_練習問題_
(a) CRMベンチマークについての文章によると、複数ステップを要するタスクでのLLMエージェントの成功率は何パーセントですか。
(b) CRMベンチマークについての文章を、最後の文の後から書き継いでください。

_提示文_
学界によって開発された新しいベンチマークによると、LLM(Large Language Models)をベースとしたAIエージェントは、CRM(Customer Relationship Management)の標準的なテストで平均以下の成績を示しており、顧客の秘密情報の保護に対する理解が不足していることが明らかになりました。
セールスフォースのAI研究者らが指揮する研究チームは、合成データを使用した新しいベンチマークで、LLMエージェントが一連の動作を完了するための成功率が58%に過ぎないことを示しました。タスクが複数ステップを要する場合は、成功率が35%に落ち込むことが判明しています。
また、機密情報の扱いにおいても問題が浮き彫りになり、AIエージェントは秘密保持の意識が低く、これを向上させる試みがタスクのパフォーマンスに悪影響を与えることがよくあります。

_データ抜粋_
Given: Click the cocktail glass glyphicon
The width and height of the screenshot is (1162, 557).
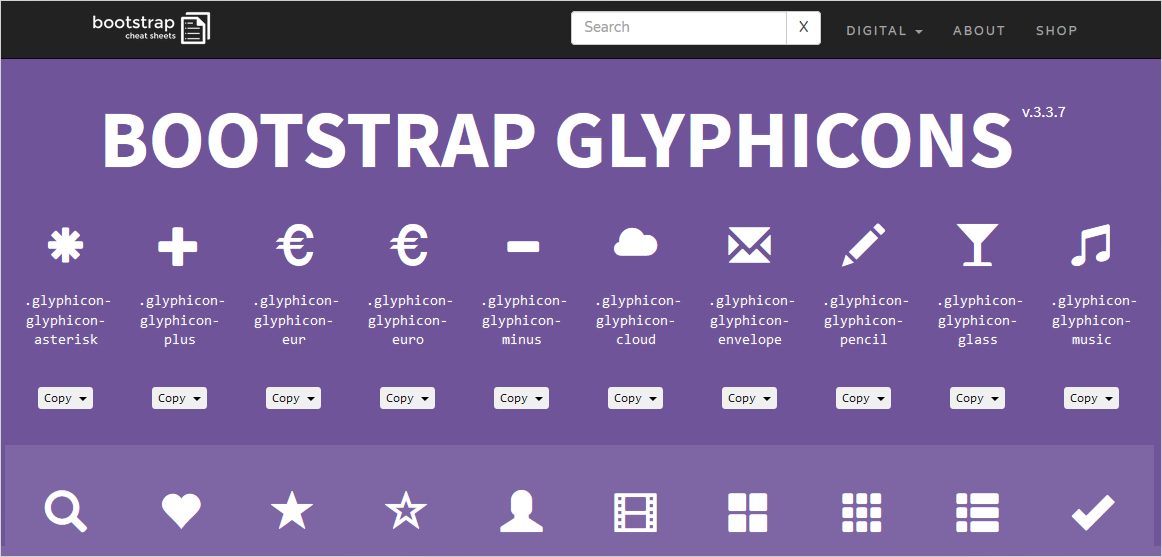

_解答_
(a) 35%です。

(b)
研究チームは、既存のベンチマークがAIエージェントの能力や限界を厳格に測定しておらず、センシティブな情報の認識能力や適切なデータ取り扱いプロトコルへの遵守を十分に評価していないと主張しています。
この研究結果は、LLMを活用したAIエージェントの開発者やユーザーにとっては懸念材料かもしれませんが、リアルな企業のシナリオで求められる多面的な要求と現在のLLMエージェントの能力との大きなギャップを浮き彫りにしています。